We build businesses.
Even little ones.

Getting More Jobs: Are You Cocky Or Do You Have Balls?

For reasons that will soon become evident, I have chosen not to run a photo with this post.

Cockyadjective
a. arrogant; pertly self-assertive; conceited

Balls, Slang: Vulgar.
a. boldness, courage, brassness

Time for a quick self-assessment quiz.

Please answer the following multiple-choice question, identifying the letter that most accurately represents your response.

Someone calls you cocky.

A.) I’m not cocky, I’m confident.
B.) Anything else, including, but not limited to: blushing, lame and self-deprecating jokes, stunned silence, and wild laughter at the sheer ridiculousness of the implication.

If you answered A, yes, you are cocky. I can’t help you. Find another blog. Good night and good luck.

If you answered B, you are a part of the 97.4% of the population who think they suck. Welcome. Enjoy your stay.

Thank you, Naomi. That was very funny and succinct. Why do I care?

Uncocky people don’t like cocky people. This is likely because you are both jealous of them and repulsed by them at the same time. They represent both what you hate and what you aspire to be and have. You want their confidence, their swagger. You also want their jobs. But how do you get what they have without turning the asses that they are?

You need balls.

Having balls is an unappreciated strength. Having balls can open doors and create opportunities like you could never imagine. Having balls will change your life.

There is a person I know very well. He looks a lot like my husband. He is taking something related to computers in school. The school sucks. They are not providing the education he paid for. This is a concern.

One of the classes he’s taking has to do with databases. His teacher, hereafter referred to as “Database Dude”, is not actually a teacher but a database administrator at a very big company nearby. He didn’t think it was necessary to provide his students with a textbook or tutoring or even open office hours. He comes, he babbles, he leaves.

This person who looks like my husband is concerned because many people are failing this class and he doesn’t want to be one of them. Database Dude is being unhelpful, as is the college’s administration. The person who looks like my husband does not know what to do.
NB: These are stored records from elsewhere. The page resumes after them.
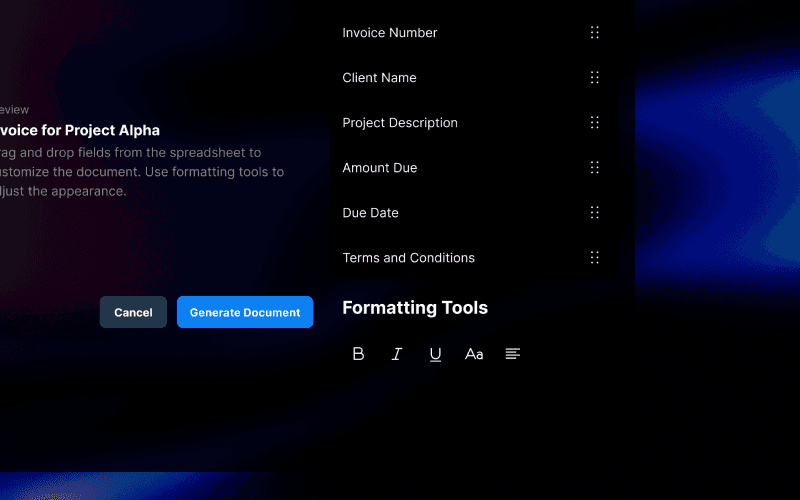Viewport: 800px width, 500px height.
Task: Apply underline formatting
Action: tap(435, 354)
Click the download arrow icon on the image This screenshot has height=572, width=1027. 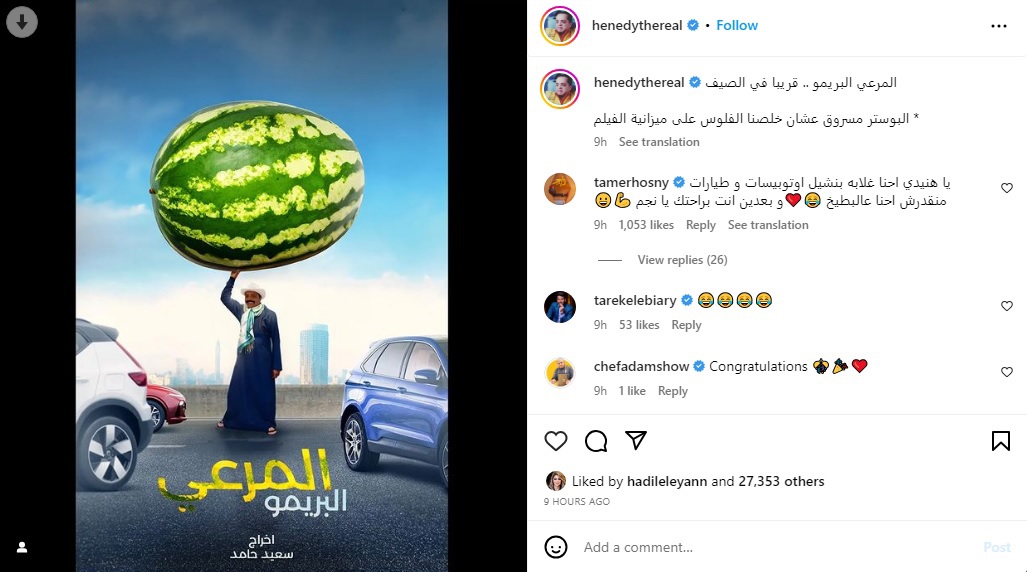click(x=22, y=22)
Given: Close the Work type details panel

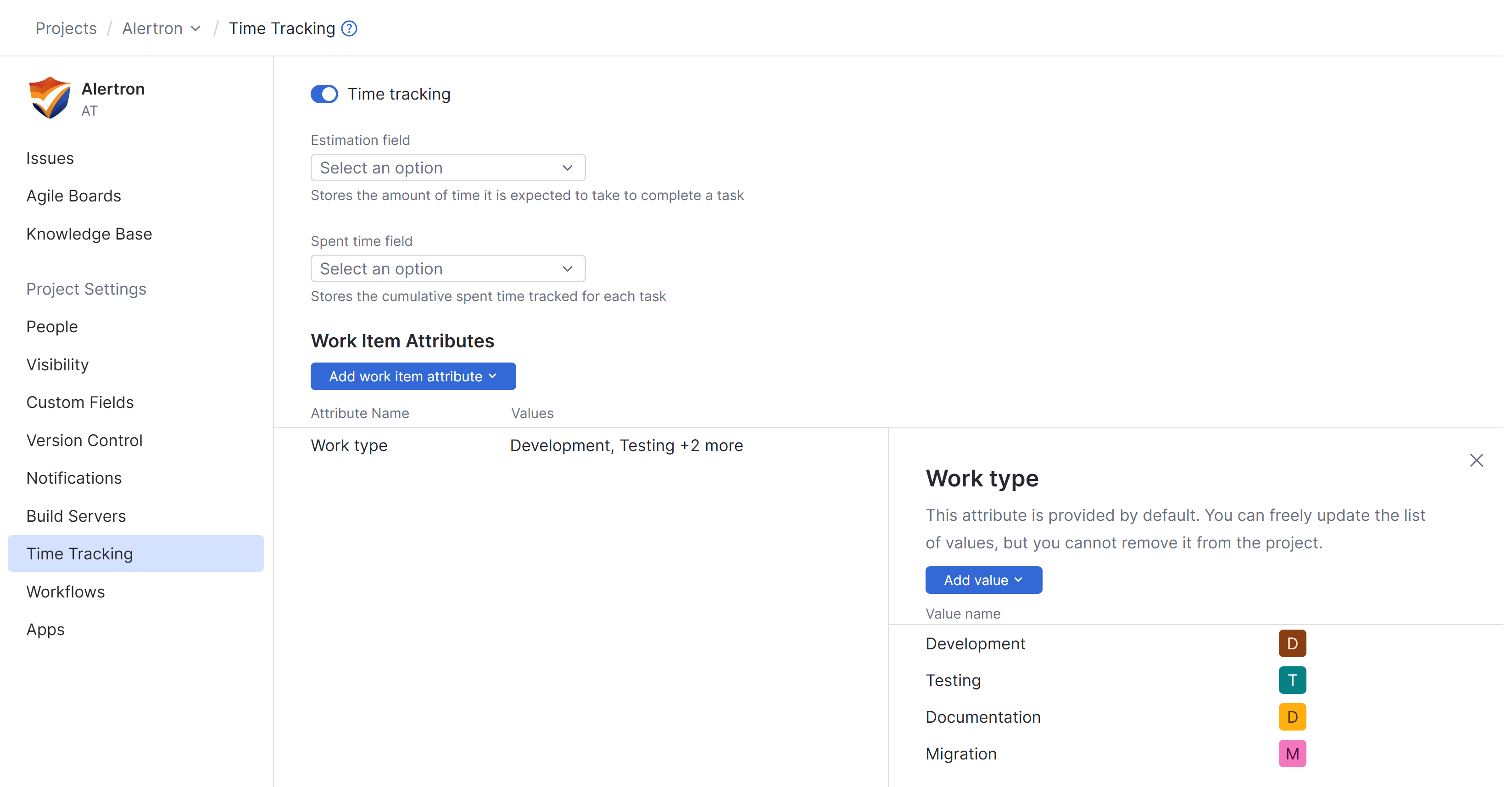Looking at the screenshot, I should click(1477, 460).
His class is divided into three types of people.

Group One does not worry because they are certain they will be fine. They are smart and if they fail this course, f*ck the college, they don’t care.

Group Two is generally hysterical. “OhmygodwhatamIgoingtodo?” whines Group Two. “I’mgoingtofailandIwon’tgetmydegree! ThenI’llnevergetajob! I’llnevergetlaidagain!”
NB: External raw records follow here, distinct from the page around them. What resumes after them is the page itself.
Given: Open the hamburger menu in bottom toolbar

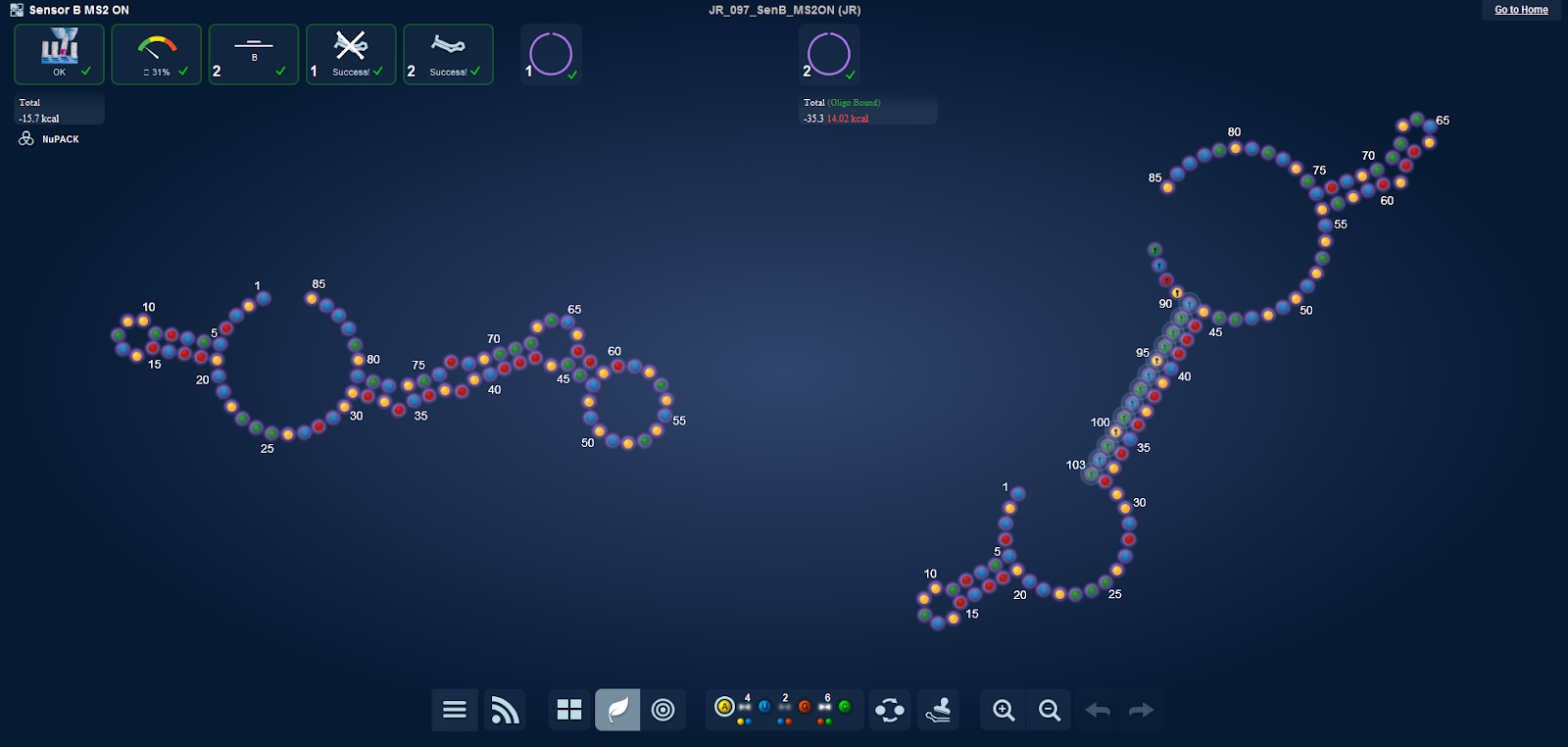Looking at the screenshot, I should [x=454, y=710].
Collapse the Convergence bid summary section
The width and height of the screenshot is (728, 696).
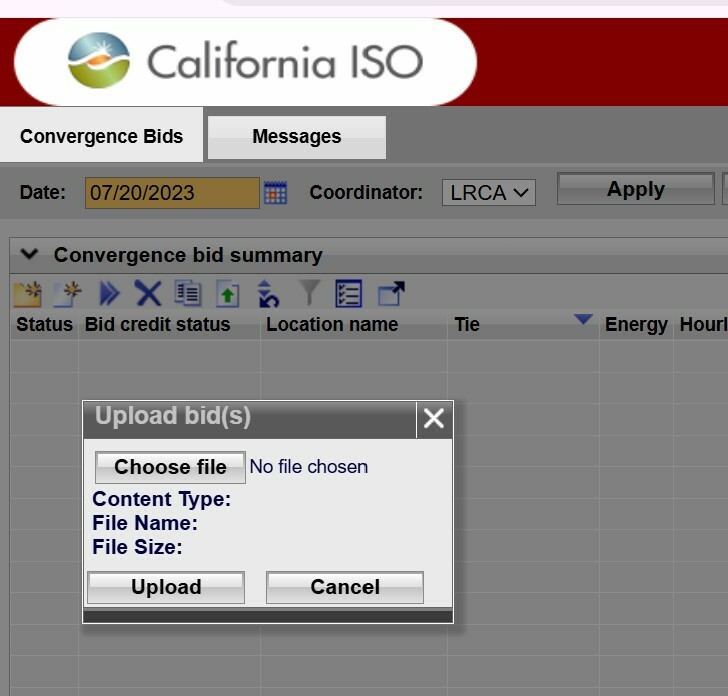29,255
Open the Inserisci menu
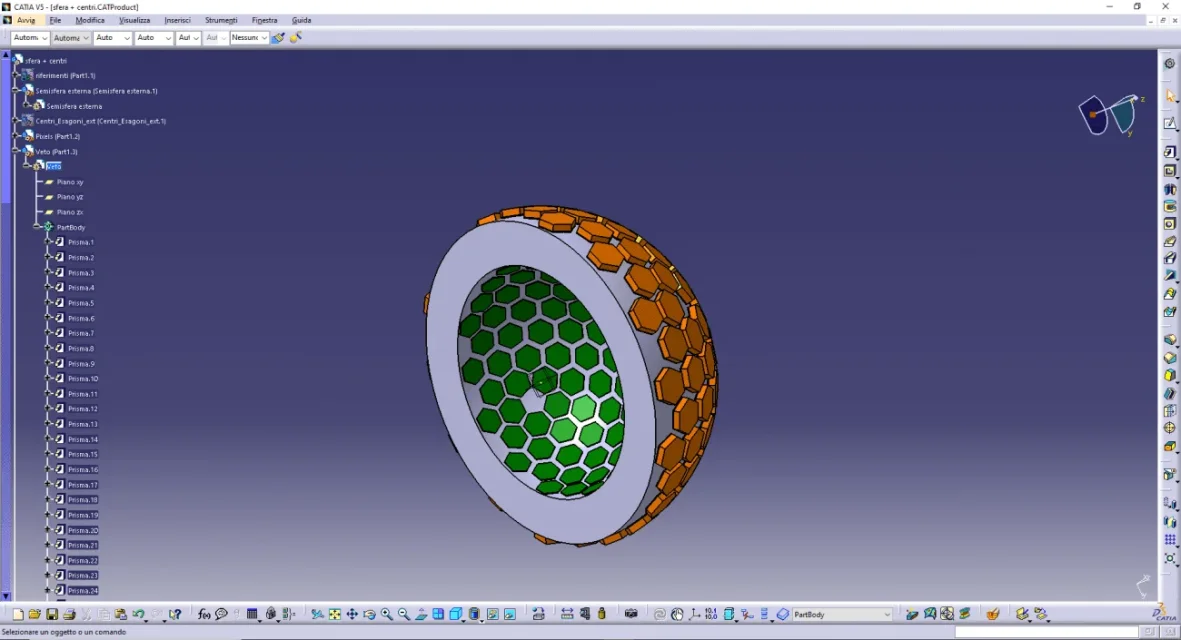This screenshot has width=1181, height=640. (x=177, y=20)
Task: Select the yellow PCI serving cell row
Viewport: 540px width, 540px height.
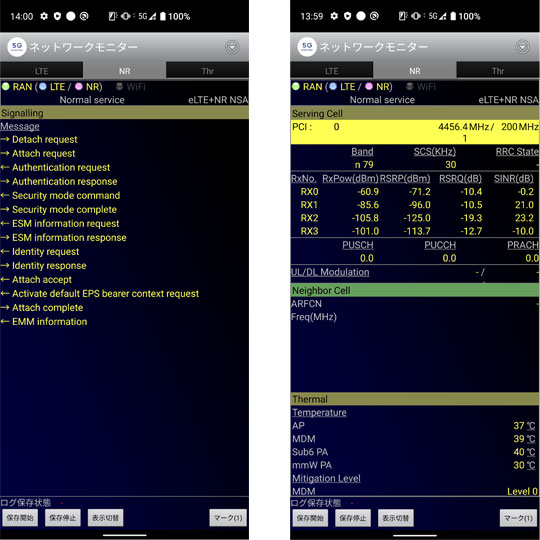Action: (415, 132)
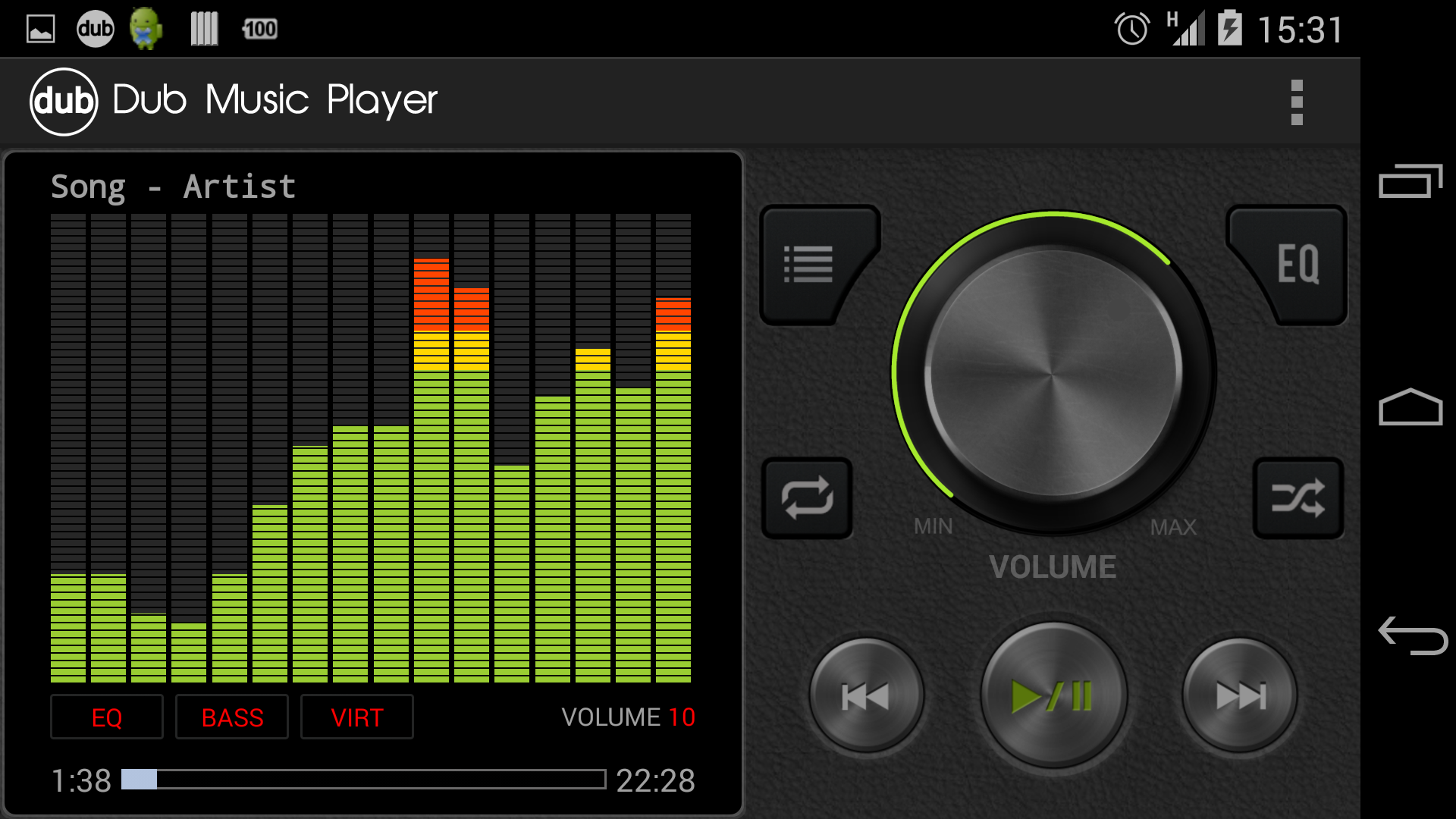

Group Three consists of one man, the one who looks like my husband. He’s calling in favors from every nerd he knows. He’s asking his brother-in-law, his neighbor, some guy his wife met on the internet – everybody. He’s going to figure this out if it kills him. He’s close to knowing more about databases than Database Dude.
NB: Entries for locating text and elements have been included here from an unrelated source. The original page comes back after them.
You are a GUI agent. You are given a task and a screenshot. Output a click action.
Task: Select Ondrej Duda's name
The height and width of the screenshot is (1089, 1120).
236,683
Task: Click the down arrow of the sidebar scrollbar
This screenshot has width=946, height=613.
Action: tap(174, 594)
Pretend you’re in this situation. You want to be in Group Three.

Cocky people are in Group One. Wimpy people are in Group Two. People with balls are in Group Three.

I’m not going to give you a nice, handy list of ways to get balls, but you need them to run a home business. Balls is not something you can Google. (Well, you could, but I’m guessing you wouldn’t get the kind of results you were looking for.) You just need to be conscious of balls. You need to channel balls. You need to look your life in the eye and say, “I have balls.” (This is very different from looking your life in the balls and saying, “I have eyes.”)

When you’re done, can someone figure out how to get a keyword density on how many times I’ve said “sucks,” “cocky”, “balls”, and “ass” in this post?

And they ask me why I didn’t run a picture.